--- begin Text to read ---

For the three months ended June 30, 2003, the sales price we received
for our crude oil production (excluding hedges) averaged $26.09 per barrel
compared with $22.29 per barrel for the three months ended June 30, 2002. The
average sales price we received for natural gas for the three months ended June
30, 2003 (excluding hedges), was $6.10 per mcf compared with $3.39 per mcf for
the three months ended June 30, 2002. Our hedged sales price that we received
for the three months ended June 30, 2003, averaged $24.00 per barrel for crude
oil and $5.84 per mcf for natural gas.

Our oil and gas producing activities are accounted for using the full
cost method of accounting. Under this method, we capitalize all costs incurred
in connection with the acquisition of oil and gas properties and the exploration
for and development of oil and gas reserves. See Note 5 to Financial Statements.
These costs include lease acquisition costs, geological and geophysical
expenditures, costs of drilling both productive and non-productive wells, and
overhead expenses directly related to land and property acquisition and
exploration and development activities. Proceeds from the disposition of oil and
gas properties are accounted for as a reduction in capitalized costs, with no
gain or loss recognized unless the disposition involves a material change in
reserves, in which case the gain or loss is recognized.

Depletion of the capitalized costs of oil and gas properties, including
estimated future development costs, is provided using the equivalent
unit-of-production method based upon estimates of proved oil and gas reserves
and production, which are converted to a common unit of measure based upon their
relative energy content. Unproved oil and gas properties are not amortized, but
are individually assessed for impairment. The cost of any impaired property is
transferred to the balance of oil and gas properties being depleted.

RESULTS OF OPERATIONS

Our business activities are characterized by frequent, and sometimes
significant, changes in our:

o sources of production;

o product mix (oil vs. gas volumes); and

o the prices we receive for our oil and gas production.


17



Year-to-year or other periodic comparisons of the results of our
operations can be difficult and may not accurately describe our condition. A BOE
means one barrel of oil equivalent using the ratio of six Mcf of gas to one
barrel of oil.



Three Months Ended Six Months Ended
----------------------------- ---------------------------
6/30/2002 6/30/2003 6/30/2002 6/30/2003
-------------- -------------- ------------ --------------

Sales Volume:
Oil (Bbls) 33,126 159,739 63,287 313,317
Natural gas (Mcf) 609,812 805,137 1,200,462 1,586,888
Equivalent barrels of oil (BOE) 134,761 293,929 263,364 577,798
Equivalent barrels of oil (BOE) per day 1,497 3,266 1,463 3,210

Prices:
Bbls (unhedged) $ 22.29 $ 26.09 $ 21.77 $ 29.28
Bbls (hedged) $ 24.00 $ - $ 27.82
Mcf (unhedged) $ 3.39 $ 6.10 $ 2.83 $ 5.96
Mcf (hedged) $ 5.84 $ - $ 5.24
BOE (unhedged) $ 20.84 $ 30.89 $ 18.15 $ 32.25
BOE (hedged) $ 29.03 $ - $ 29.46




CRITICAL ACCOUNTING POLICIES AND PRACTICES

Full Cost. We account for our oil and natural gas exploration and
development activities using the full cost method of accounting. Under this
method, all costs incurred in the acquisition, exploration and development of
oil and natural gas properties are capitalized. Costs of nonproducing
properties, wells in process of being drilled and significant development
projects are excluded from depletion until such time as the related project is
developed and proved reserves are established or impairment is determined. At
the end of each quarter, the net capitalized costs of our oil and natural gas
properties is limited to the lower of unamortized cost or a ceiling.

--- end Text to read ---
--- begin Data shown ---

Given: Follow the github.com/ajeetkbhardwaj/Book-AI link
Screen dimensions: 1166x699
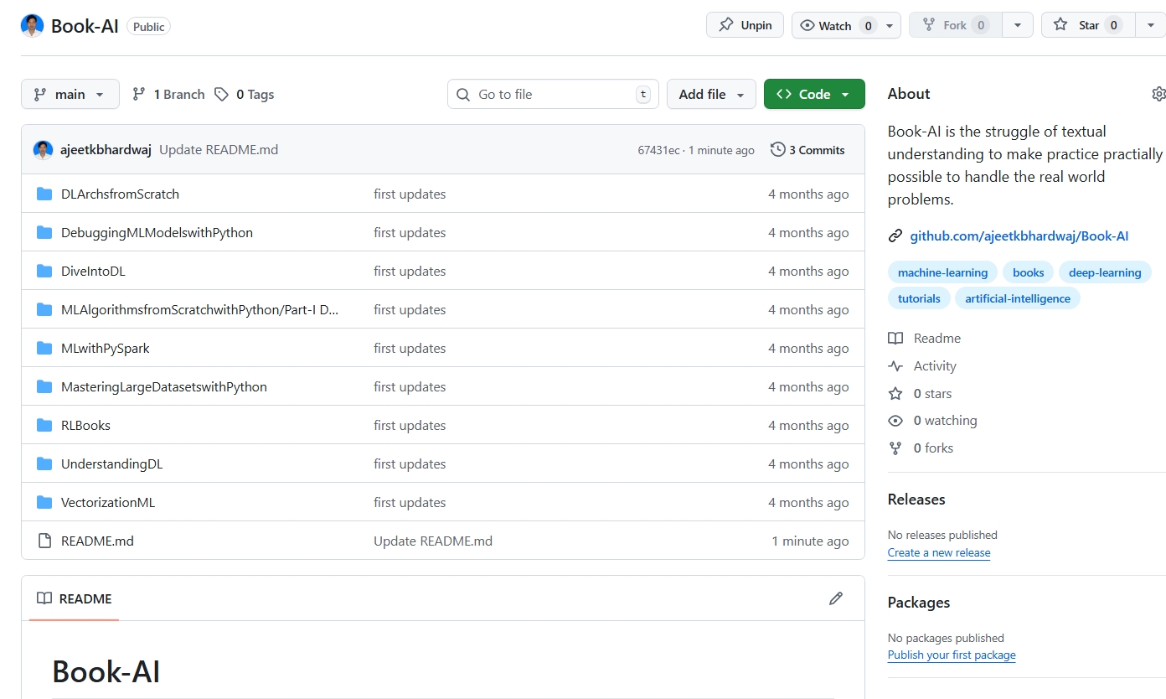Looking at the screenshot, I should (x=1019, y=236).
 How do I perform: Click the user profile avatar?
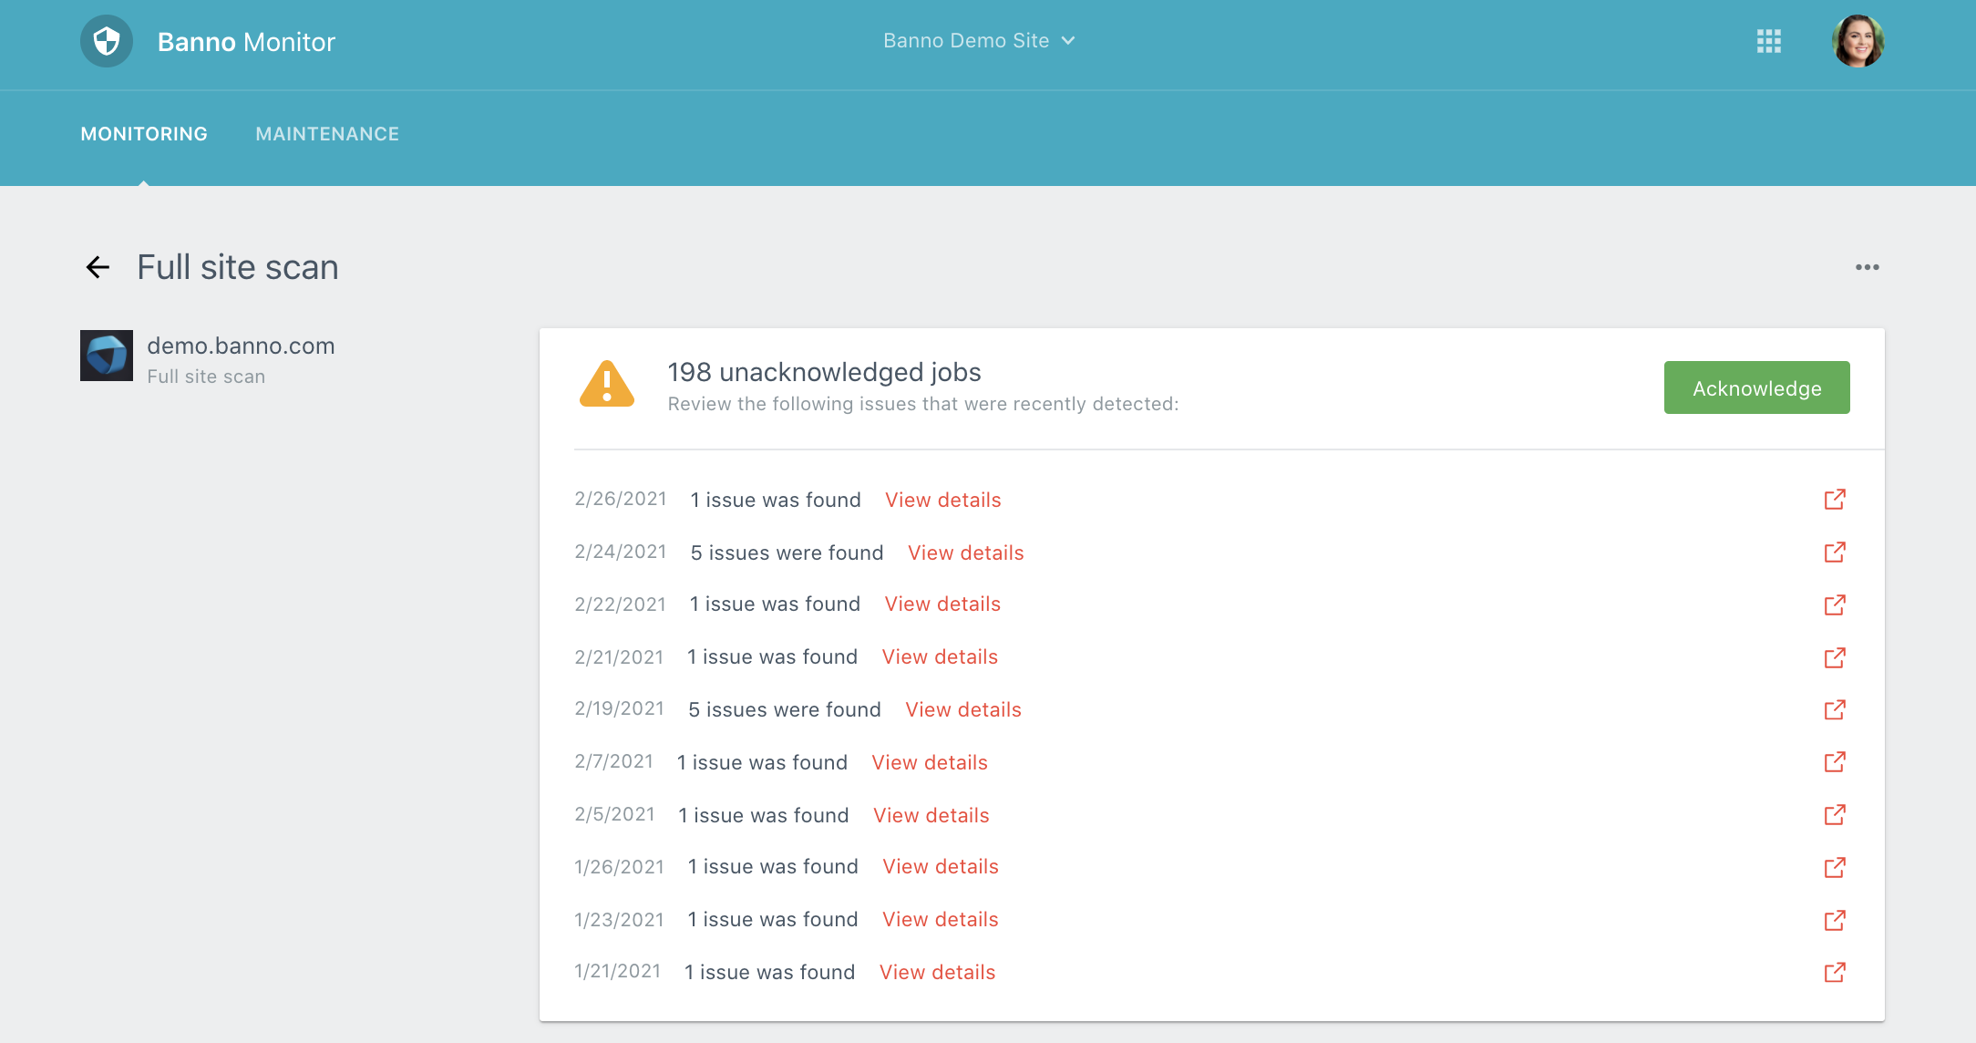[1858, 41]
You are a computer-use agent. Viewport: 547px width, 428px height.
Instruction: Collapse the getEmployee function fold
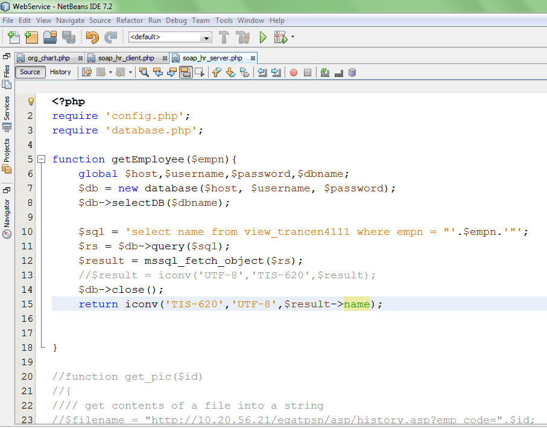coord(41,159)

--- end Data shown ---
--- begin Data shown ---

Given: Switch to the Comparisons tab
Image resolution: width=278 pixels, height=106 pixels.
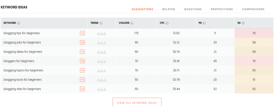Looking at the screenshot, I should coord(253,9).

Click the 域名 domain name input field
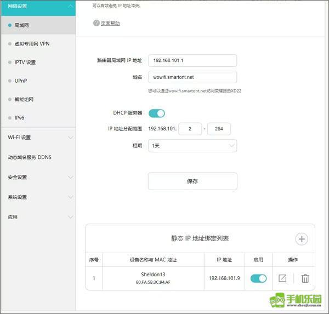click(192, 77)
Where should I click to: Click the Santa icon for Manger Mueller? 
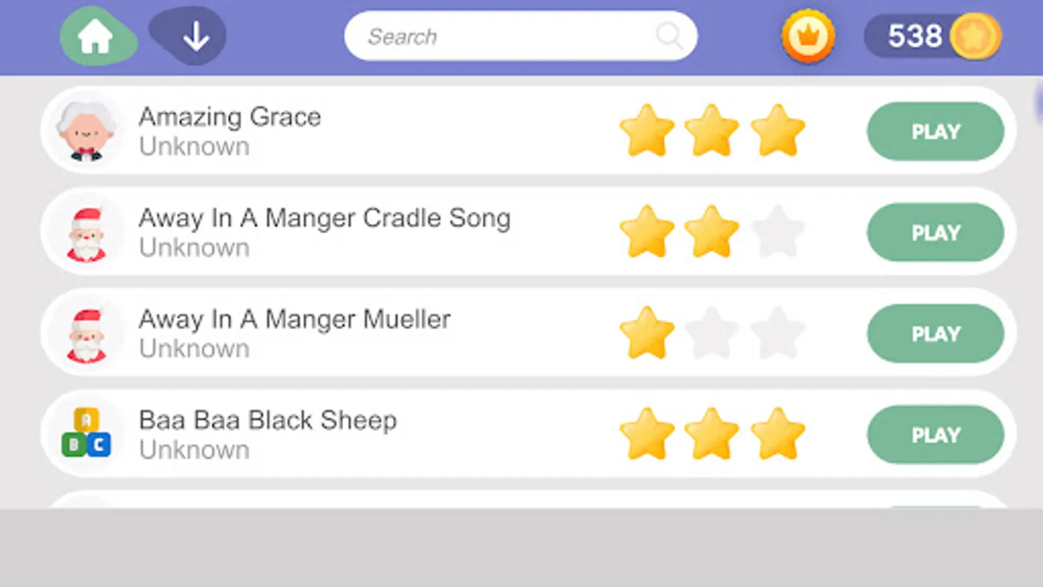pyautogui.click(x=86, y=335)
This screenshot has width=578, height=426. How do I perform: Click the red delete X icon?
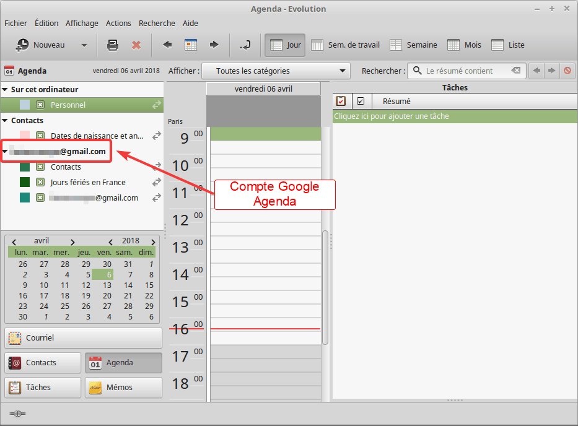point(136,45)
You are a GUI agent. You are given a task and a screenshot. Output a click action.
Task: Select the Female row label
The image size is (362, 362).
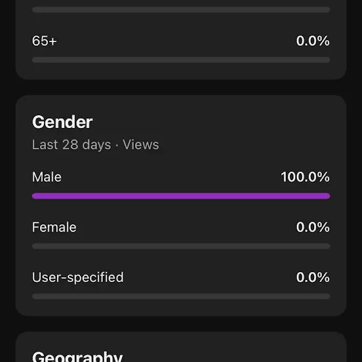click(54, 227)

--- end Data shown ---

Goal: Reproduce the passage on oil and gas operations from "Our oil and gas producing" up to and including "loss is recognized.".

Answer to this exercise:
Our oil and gas producing activities are accounted for using the full
cost method of accounting. Under this method, we capitalize all costs incurred
in connection with the acquisition of oil and gas properties and the exploration
for and development of oil and gas reserves. See Note 5 to Financial Statements.
These costs include lease acquisition costs, geological and geophysical
expenditures, costs of drilling both productive and non-productive wells, and
overhead expenses directly related to land and property acquisition and
exploration and development activities. Proceeds from the disposition of oil and
gas properties are accounted for as a reduction in capitalized costs, with no
gain or loss recognized unless the disposition involves a material change in
reserves, in which case the gain or loss is recognized.